Ter zitting verklaart de psychiater dat betrokkene gebaat is bij opname in een behandelinstelling in plaats van in een verblijfinstelling en betrokkene is aangemeld bij Huize Padua in Boekel, waar binnen enkele weken een plek voor hem beschikbaar zal zijn. Deze instelling is gericht op revalidatie op neurocognitief en fysiek gebied wat het meest passend is voor betrokkene. De afgelopen weken is er op de huidige afdeling geen vooruitgang gezien bij betrokkene, maar dat kan nog komen omdat herstel meestal in het eerste jaar plaatsvindt. De psychiater hoopt dat er na drie maanden verbetering is en de revalidatie op vrijwillige basis voortgezet kan worden.
Desgevraagd is toegelicht dat verzocht wordt om insluiten omdat bij de andere instelling fixatie niet mogelijk is en de prikkels voor betrokkene beperkt moeten kunnen worden.

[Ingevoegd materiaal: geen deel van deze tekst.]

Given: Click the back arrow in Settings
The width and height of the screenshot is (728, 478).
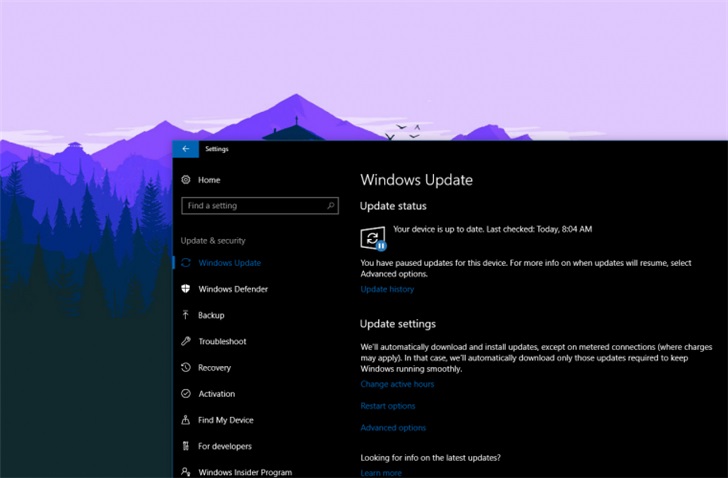Looking at the screenshot, I should 185,149.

De echtgenote van betrokkene heeft aangegeven blij te zijn met Padua en betrokkene vooral wil werken aan zijn herstel. Zij streeft ernaar dat betrokkene na een optimale revalidatie weer thuis kan komen wonen.

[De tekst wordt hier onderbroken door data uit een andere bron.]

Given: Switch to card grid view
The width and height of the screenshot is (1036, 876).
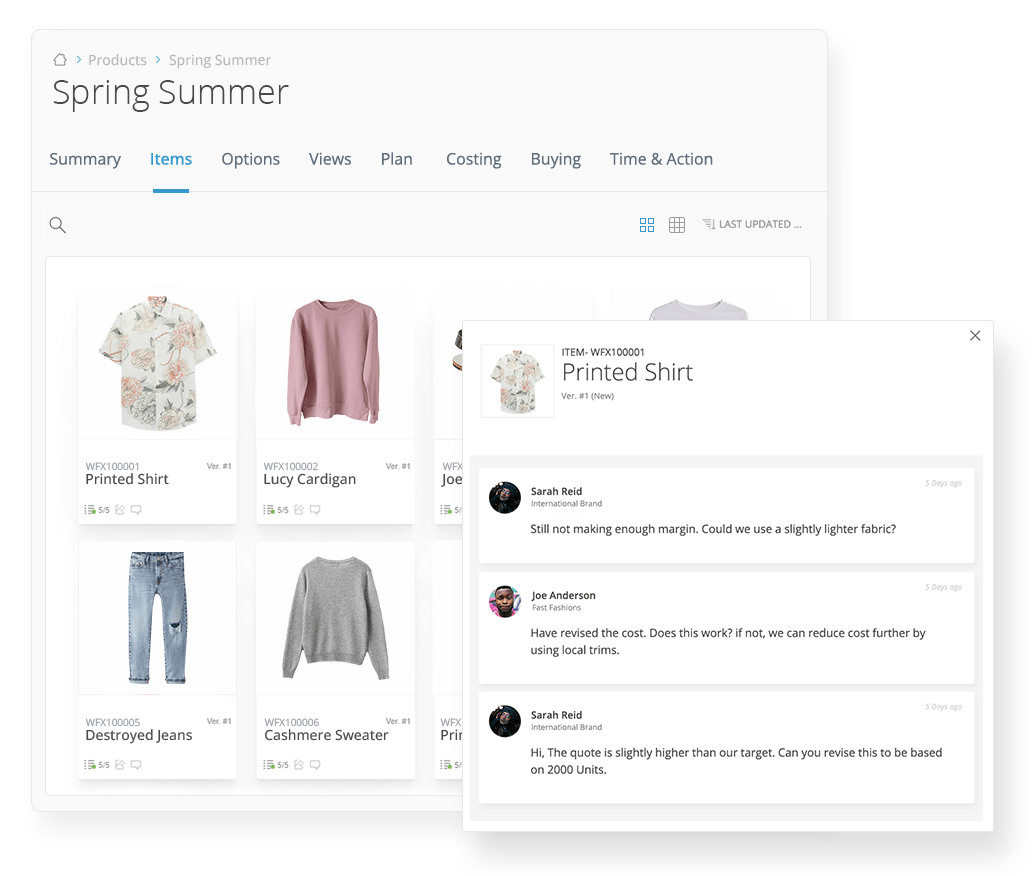Looking at the screenshot, I should tap(647, 225).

Omdat geen sprake is van vrijwilligheid, is verplichte zorg nodig. De in het verzoekschrift opgenomen vormen van verplichte zorg zijn gebaseerd op de medische verklaring, het zorgplan en de bevindingen van de geneesheer-directeur. Deze vormen van verplichte zorg zijn door de rechtbank tijdens de mondelinge behandeling besproken. Gelet op het voorgaande acht de rechtbank de volgende vormen van verplichte zorg noodzakelijk om het ernstig nadeel af te wenden voor de duur van drie maanden:
  • het toedienen van vocht;
  • het toedienen van voeding;
  • het toedienen van medicatie;
  • het verrichten van medische controles;
  • het verrichten van andere medische handelingen en therapeutische maatregelen, ter behandeling van een psychische stoornis, dan wel vanwege die stoornis, ter behandeling van een somatische aandoening;
  • het beperken van de bewegingsvrijheid;
  • het insluiten;
  • het uitoefenen van toezicht op betrokkene;
  • het opnemen in een accommodatie.
2.5.
Er zijn geen minder bezwarende alternatieven die hetzelfde beoogde effect hebben. De voorgestelde verplichte zorg is evenredig en naar verwachting effectief. Uit de stukken blijkt dat bij het bepalen van de juiste zorg rekening is gehouden met de voorwaarden die noodzakelijk zijn om deelname van betrokkene aan het maatschappelijk leven te bevorderen, alsmede met de veiligheid van betrokkene.
2.6.
Gelet op het voorgaande is voldaan aan de criteria voor en doelen van verplichte zorg als bedoeld in de Wvggz. De zorgmachtiging zal worden verleend voor de verzochte duur van drie maanden met ingang van vandaag.

3..Beslissing

De rechtbank:
3.1.
verleent een zorgmachtiging ten aanzien van [naam berokkene] voornoemd;
3.2.
bepaalt dat bij wijze van verplichte zorg de maatregelen zoals opgenomen in rechtsoverweging 2.4. kunnen worden getroffen;
3.3.
bepaalt dat deze machtiging geldt tot en met 7 maart 2021.
Deze beschikking is op 7 december 2020 mondeling gegeven door mr. L.A.C. van Nifterick, rechter, in tegenwoordigheid van S.M. Plaisier-van Welie, griffier en op 8 december 2020 schriftelijk uitgewerkt en getekend.
Tegen deze beschikking staat het rechtsmiddel van cassatie open.